### STATED EXERCISE
Convert the entries below into a JSON list of strings, starting with the line that contains "Viewport: 576px width, 511px" and going on through the end of the entries. Make each line its own string, skip blank lines, and leave the pictures out of the answer.

***

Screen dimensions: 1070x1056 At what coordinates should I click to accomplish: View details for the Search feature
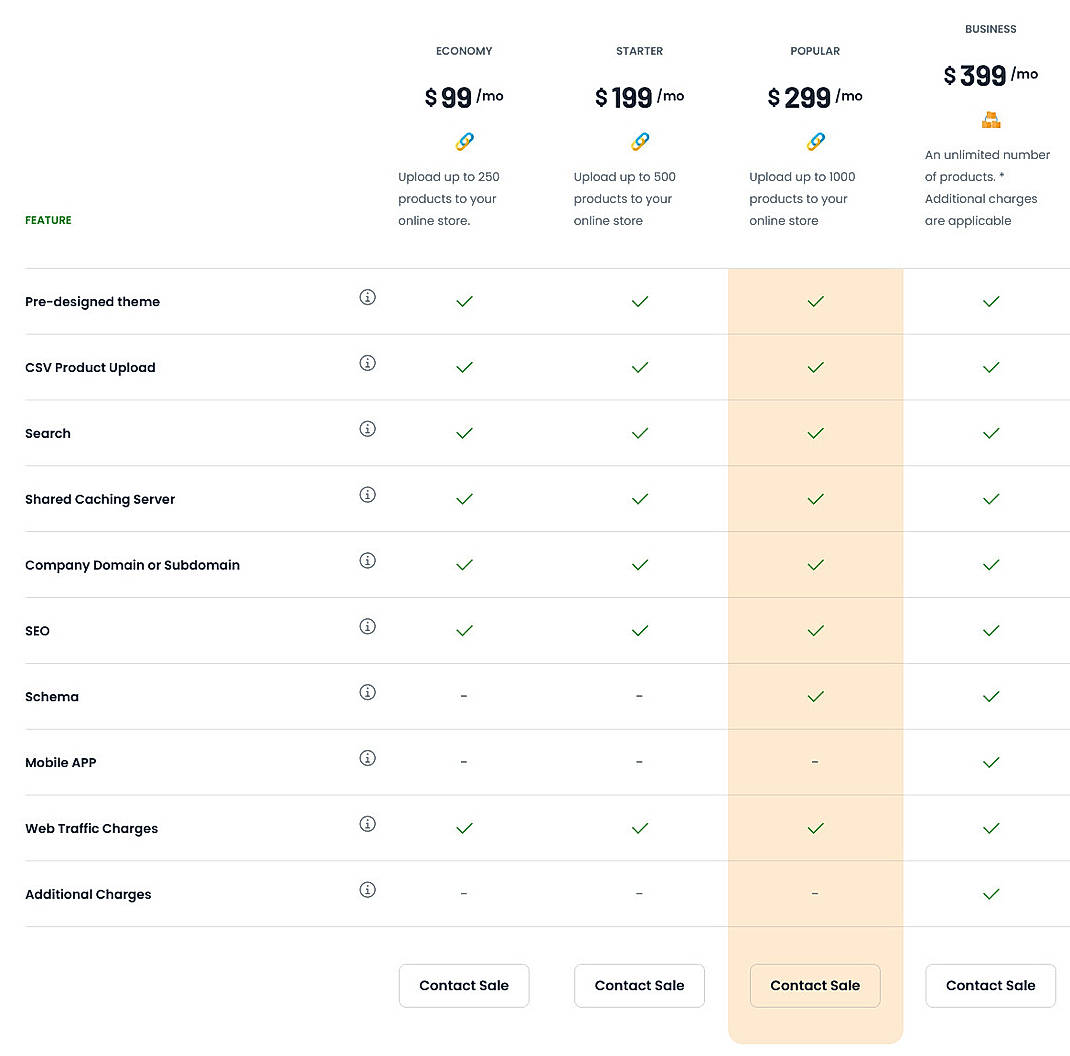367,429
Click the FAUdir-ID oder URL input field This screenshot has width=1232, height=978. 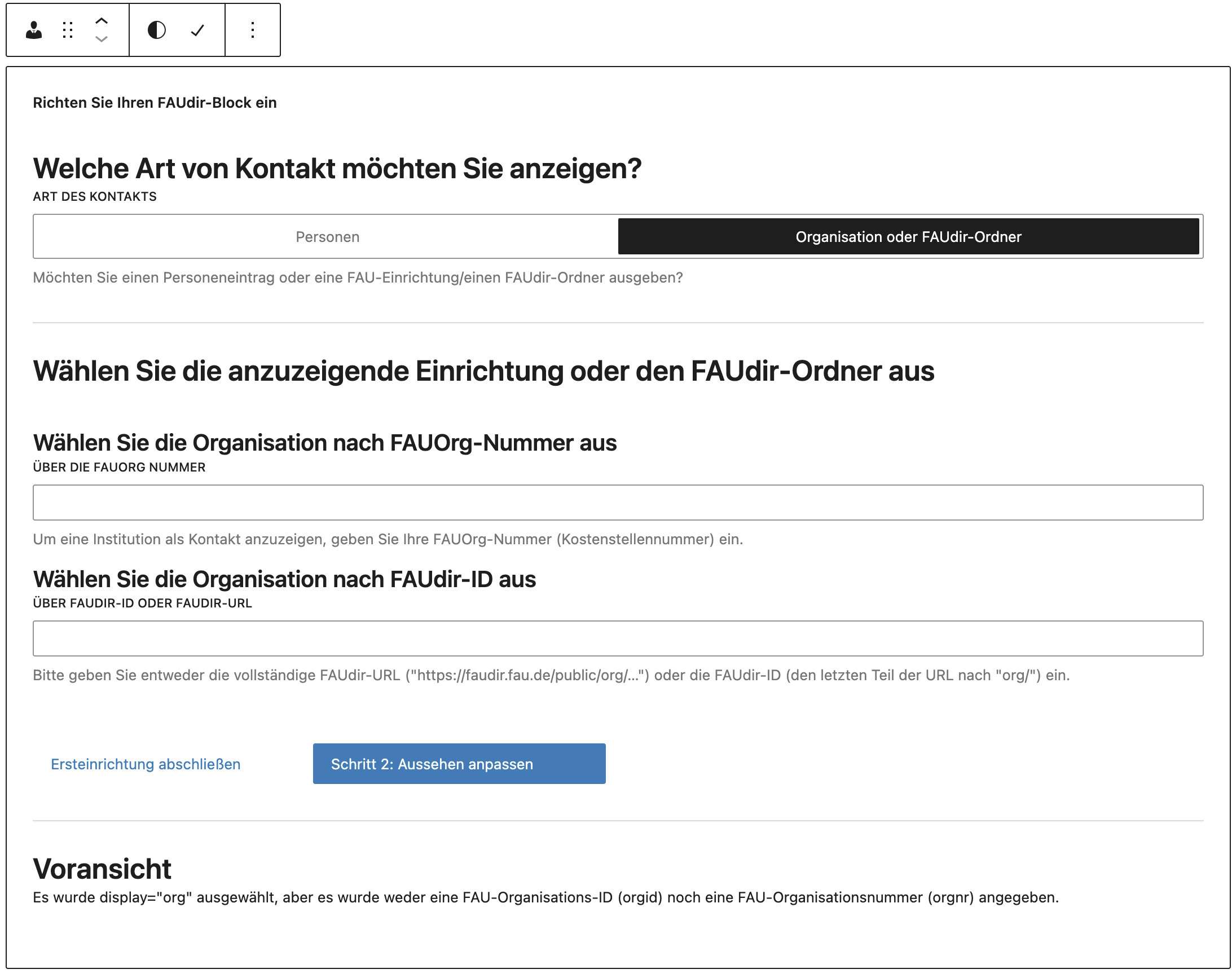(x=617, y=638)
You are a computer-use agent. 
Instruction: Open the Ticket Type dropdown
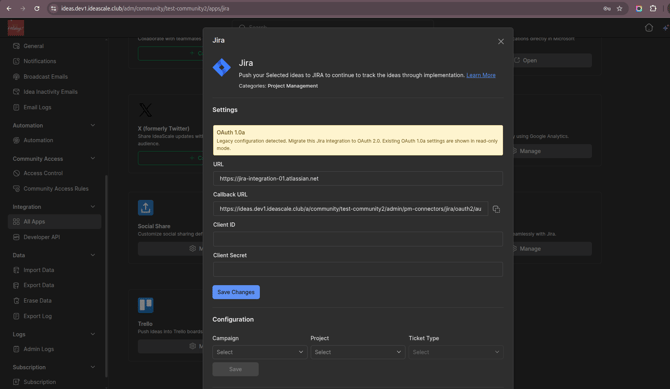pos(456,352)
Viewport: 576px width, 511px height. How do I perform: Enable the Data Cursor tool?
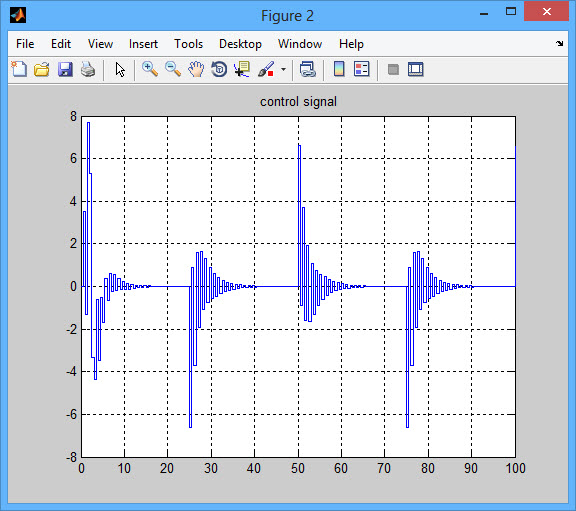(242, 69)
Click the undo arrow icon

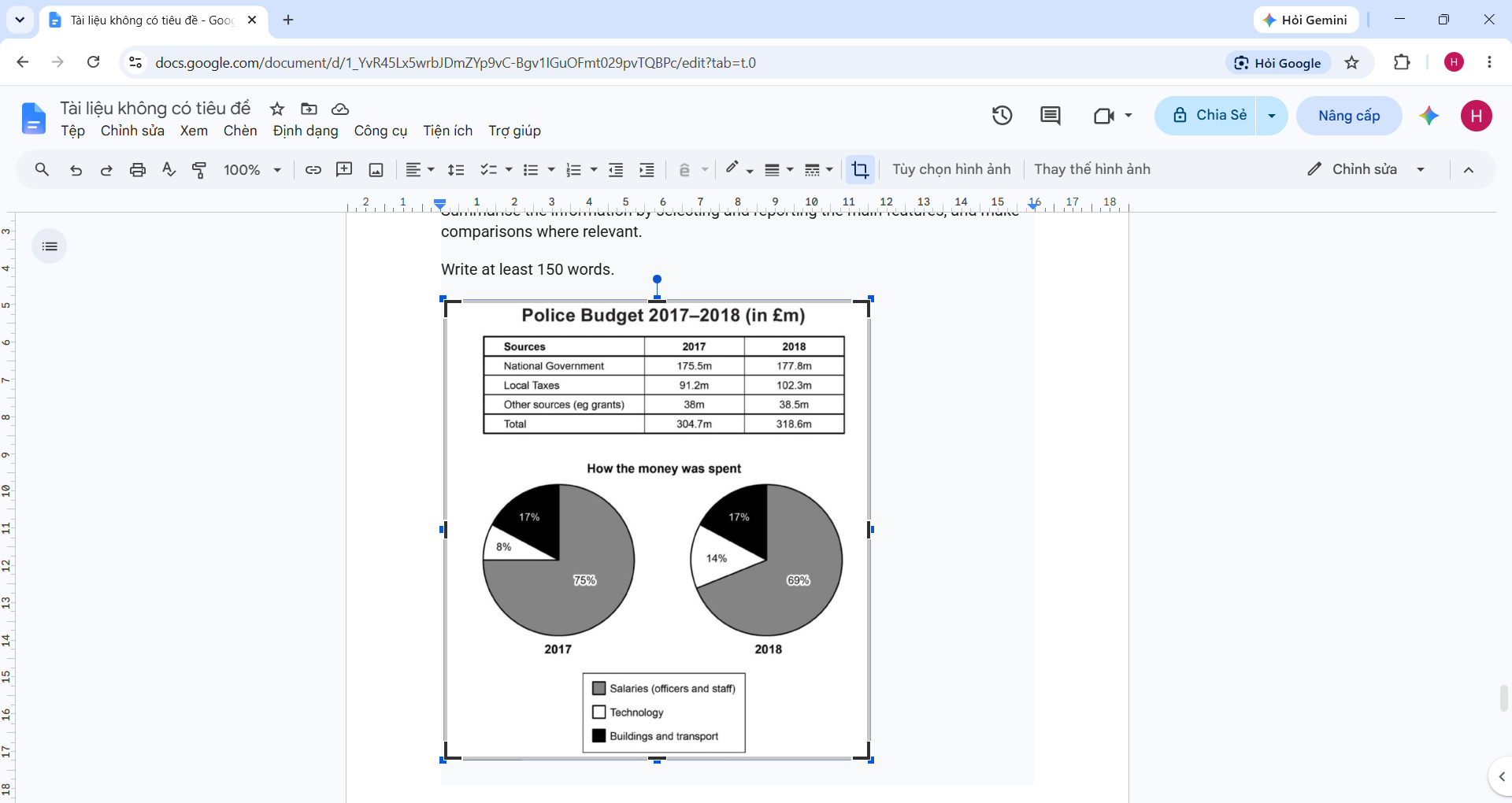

***

### ANSWER TO THIS TASK
[
  "Viewport: 576px width, 511px height. How do I perform: Enable the Data Cursor tool?",
  "(242, 69)",
  "Click the undo arrow icon"
]